■ WORK INSTRUCTION: From the dance review, return the passage that opens with the words containing "Jean Butler. Photo: Michael" and closes with "both on display.", copied word for word.

■ TEXT UNDER STUDY:
Jean Butler, meet Tere O’Connor
November 15, 2010
Solo dancer Jean Butler’s long, articulated, piano player hands command our attention in Tere O’Connor’s Day. Side by side, they make a flat fringed paddle. When they lead her long arms in space-grabbing port de bras, it could almost be called uplifting. In a workaday Danspace early show November 13, 2010, her character's resignation is infectious. We join her in prayer when she shakes her fingers or touches the floor.
James Baker’s variegated and engaging score, with its unintelligible words and non-sequitur sentences, is a perfect match. In a memorable tinkling passage, Butler runs sideways, facing the backdrop of translucent white curtains, returning like an old-fashioned typewriter carriage. With her arms extended, her fingers ply imaginary keys on either side of her. However, she imbues her moves with appealing softness that belies the mechanical.
Her dance looks like a string of responses to unseen happenings around her. Thus, her bodies innovative and evocative positions, transitions, and locomotions are the actual subject. What got done, or did not get done couldn’t be more hypothetical. For in the end, we empathize with her about pointlessness and about the Sisyphean nature of daily activities. What has changed?
Butler changes her states of rigor and relaxation and her crescendos of movement, which are signature O’Connor. Through his idiosyncratic modern vocabulary, dancers speak volumes with inventive steps. Butler is mostly vertical, running or reaching in a standing pose. She circles the room, en manège, with her knee raised. It is more difficult than it looks, balance-wise. She is very rhythmic in her musicality, as she would have been in her famed Riverdance career. In Day, when she walks like a one-person segmented creature, comment is inherent in her alluring movement. Wearing a simple royal blue dress, the creature glows.
Speaking of light, Michael O’Connor’s design is a memorable aspect of Day. If an oversize shadow of the dancer looms in the beginning and again about two thirds through, these are highlights of the spare set design. But Day eschews a narrative, linear, thread that might lead us to love it. For example, Day could go from sunrise to sunset: (1) rise, (2) shine, and (3) sleep. It does not.
Jean Butler. Photo: Michael O'Connor
Butler’s face can unexpectedly change, expressing holy terror or lyricism. She expands her cheeks like a blowfish, and then exhales a strong, audible, puff of windedness. As she moves through her stream of possibly purposeless activities, her extreme effort and her vulnerability are both on display.
There are some familiar signals. Butler swings her arm like a metronome to its percussive counterpart in Baker’s wonderful music, which includes a stringed instrument and electronic sounds. She is not seizing the day. Her lovely arabesques, where she spreads her long arms and legs, end with a fall and a thunk. O’Connor’s dances speak for the everyperson and they are not particularly palliative. There are several humorous bits that could provide relief and release. Our audience never laughed. We remained in suspended disbelief.
In a break from the world of competitive and commercial dance, Butler reportedly went to see O’Connor’s Rammed Earth five times and then commissioned him to create for her. In her long (30-year) career she made her name as an Irish step dancer. In that form, her head was “locked,” she said. That she dances in these different worlds, perhaps with equal facility, demonstrates the possibility for change, transformation, and survival.

■ DATA EXTRACTS:
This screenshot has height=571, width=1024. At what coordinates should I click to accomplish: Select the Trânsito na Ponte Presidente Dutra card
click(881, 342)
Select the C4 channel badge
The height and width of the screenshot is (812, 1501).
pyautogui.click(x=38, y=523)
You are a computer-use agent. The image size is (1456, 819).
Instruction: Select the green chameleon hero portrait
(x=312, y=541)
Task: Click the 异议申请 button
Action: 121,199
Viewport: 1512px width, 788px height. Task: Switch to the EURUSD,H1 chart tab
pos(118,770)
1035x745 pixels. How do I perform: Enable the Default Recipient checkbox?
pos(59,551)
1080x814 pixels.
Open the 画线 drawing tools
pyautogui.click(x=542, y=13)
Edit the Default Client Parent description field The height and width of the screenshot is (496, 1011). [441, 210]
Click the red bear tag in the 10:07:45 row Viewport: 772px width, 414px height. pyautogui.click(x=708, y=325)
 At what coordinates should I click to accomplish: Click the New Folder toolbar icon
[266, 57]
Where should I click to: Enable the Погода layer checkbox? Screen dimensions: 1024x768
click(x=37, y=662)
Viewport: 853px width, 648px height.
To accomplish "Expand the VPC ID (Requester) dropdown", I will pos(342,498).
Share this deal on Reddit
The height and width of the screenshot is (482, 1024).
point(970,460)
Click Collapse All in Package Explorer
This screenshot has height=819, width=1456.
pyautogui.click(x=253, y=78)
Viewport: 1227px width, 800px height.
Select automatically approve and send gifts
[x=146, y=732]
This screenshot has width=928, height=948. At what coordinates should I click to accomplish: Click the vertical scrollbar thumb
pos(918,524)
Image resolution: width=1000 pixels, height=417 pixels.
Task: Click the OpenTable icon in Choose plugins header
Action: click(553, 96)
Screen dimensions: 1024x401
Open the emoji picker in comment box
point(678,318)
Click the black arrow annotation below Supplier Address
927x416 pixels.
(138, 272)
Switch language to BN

■ ANSWER TO THE EXERCISE:
Jean Butler. Photo: Michael O'Connor
Butler’s face can unexpectedly change, expressing holy terror or lyricism. She expands her cheeks like a blowfish, and then exhales a strong, audible, puff of windedness. As she moves through her stream of possibly purposeless activities, her extreme effort and her vulnerability are both on display.